SELECTED TEXT:

# Mukluks



## polo (26 Feb 2006)

Well, unfortunately the instructions on my mukluks do not make sense and seemingly not all of my kit came with name tags on them. I'm preparing for my first few weekends outside and really don't want to end up frozen from doing something simple wrong, so here goes...

How do you put the mukluks together, more specifically, what order do the inserts go in and such?

Thanks


----------



## Cdnarmybear (26 Feb 2006)

Hi Polo, hope this helps....
Put your mesh insoles in first (they are either green or black in color)
Then put the felt ones in, then your socks. Make sure your muklucks are snug, not too tight, and if they are too loose on your feet, trade them in for a different size.

 ;D


----------



## polo (26 Feb 2006)

Thanks


----------



## George Wallace (26 Feb 2006)

It the temperature rises, and there is a possibility of wet snow and water.......don't wear them.  Once they are wet, you will freeze.  They must stay dry, so they are really only good for really cold weather.


----------



## NL_engineer (26 Feb 2006)

Just to add on to what George Wallace said, 

They will way a lot when wet, so if you can were your gor-tex boots.

Also were your gor-tex socks with them; at least your feet will be dry.


----------



## polo (27 Feb 2006)

Thanks for the great advice, after I put them together I found out they were way too small so now I even have to exchange them.  :
I guess I probably won't be using them though seeing as the weather is all screwed up.


----------



## Da_man (4 Mar 2006)

yeah unless its really really cold outside stick with your goretex boots


----------



## Gayson (4 Mar 2006)

Also, if were issued to pairs of socks bring the second pair.

If you step on some ice and your feet fall through your boots and socks will both get wet.

If it's cold enough the boots themselves will freeze over, insert the second pair of socks after the boots freeze.


If it's going to be mild out I like to bring both mukluks and WWB/Mk3.  It's more weight, but I prefer that too wet and frozen feet.


----------

WHAT YOU NEED TO DO:
1/ List every username that posts in the mukluks thread, naming each one once.
2/ Write out the part of the mukluks thread starting at "## George Wallace" and ending at "your gor-tex boots.".
3/ According to the mukluks thread, what color are the mesh insoles?
Answer from the mukluks thread alone.

DATA SHOWN:
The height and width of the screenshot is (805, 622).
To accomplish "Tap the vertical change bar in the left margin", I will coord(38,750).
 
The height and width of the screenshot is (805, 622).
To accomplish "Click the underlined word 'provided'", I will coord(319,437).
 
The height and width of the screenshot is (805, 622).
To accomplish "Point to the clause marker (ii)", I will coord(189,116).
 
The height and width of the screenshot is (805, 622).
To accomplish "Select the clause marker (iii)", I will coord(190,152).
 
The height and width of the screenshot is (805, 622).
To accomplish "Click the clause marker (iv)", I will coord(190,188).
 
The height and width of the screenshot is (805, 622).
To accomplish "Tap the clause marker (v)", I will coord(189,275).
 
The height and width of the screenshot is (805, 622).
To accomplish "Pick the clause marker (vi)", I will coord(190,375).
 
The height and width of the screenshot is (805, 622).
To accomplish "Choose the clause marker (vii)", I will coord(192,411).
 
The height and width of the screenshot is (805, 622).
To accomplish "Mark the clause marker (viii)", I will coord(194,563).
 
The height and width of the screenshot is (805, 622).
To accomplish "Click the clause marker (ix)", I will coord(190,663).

FULL SOLUTIONS:
1/ polo, Cdnarmybear, George Wallace, NL_engineer, Da_man, Gayson

2/
## George Wallace (26 Feb 2006)

It the temperature rises, and there is a possibility of wet snow and water.......don't wear them.  Once they are wet, you will freeze.  They must stay dry, so they are really only good for really cold weather.


----------



## NL_engineer (26 Feb 2006)

Just to add on to what George Wallace said, 

They will way a lot when wet, so if you can were your gor-tex boots.

3/ Green or black.